── SOURCE EXCERPT ──

Getting married brings £18,000 worth of happiness to men – but only half that to women - Telegraph

By Kate Devlin
Published: 7:00AM GMT 17 Nov 2009

Wedding bells provide only around £9,000 worth of joy to women, a new study suggests.

The differences between the sexes continue even when it comes to divorce.

Men are so devastated by the break up of a marriage that it feels as though they have lost £61,500.

For women, however, the pain is less traumatic – and leaves them feeling as if they had lost only a measly £5,000.

The sums are estimates of the value in cash terms of the happiness that a marriage brings.

They have been calculated by estimating how much money a person would have to receive in a lump sum to bring the same amount of joy.

Paul Frijters, an Australian university professor, has spent the last eight years following the effect of major life events on 10,000 people.

He said: "These are real people to whom unexpected things happen.

"They were not selected because these things would happen and, because of that, we can accurately compare their happiness before and after."

The volunteers were asked to rate how satisfied they were with their lives on a scale of 0 to 10.

The most common number given was eight.

However, the ratings changed after, and sometimes in anticipation of, life-altering events, including sudden changes in income.

These changes allowed Prof Frijters, from the Queensland University of Technology, to assign cash values to the happiness created by events such as marriage, divorce and illness.

He found that expectant parents were happier in the build up to their child’s birth.

───

• [WHAT YOU NEED TO DO]
(1) In the article on marriage and happiness, what scale did the volunteers use to rate their life satisfaction?
(2) From the marriage-and-happiness article, retype everything from "The differences between" down to "unexpected things happen.".

── PROVIDED DATA ──

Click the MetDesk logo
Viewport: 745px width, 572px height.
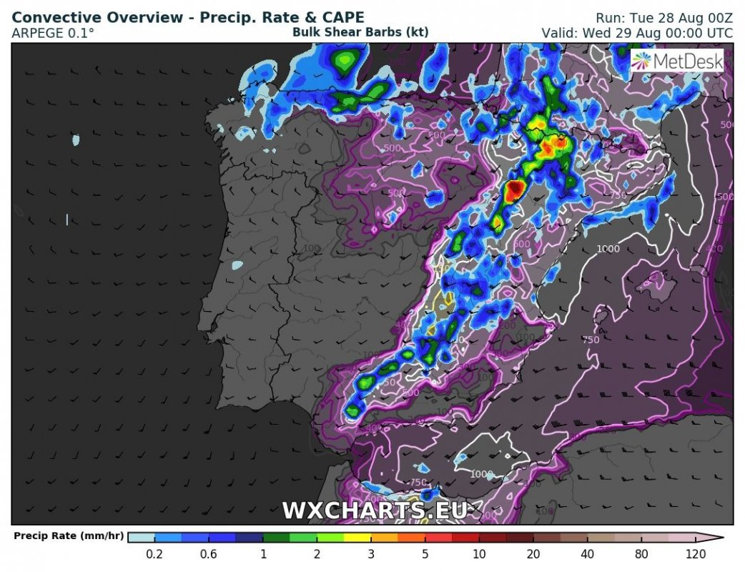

───

• [RESULTS FOR EACH TASK]
(1) A scale of 0 to 10.

(2)
The differences between the sexes continue even when it comes to divorce.

Men are so devastated by the break up of a marriage that it feels as though they have lost £61,500.

For women, however, the pain is less traumatic – and leaves them feeling as if they had lost only a measly £5,000.

The sums are estimates of the value in cash terms of the happiness that a marriage brings.

They have been calculated by estimating how much money a person would have to receive in a lump sum to bring the same amount of joy.

Paul Frijters, an Australian university professor, has spent the last eight years following the effect of major life events on 10,000 people.

He said: "These are real people to whom unexpected things happen.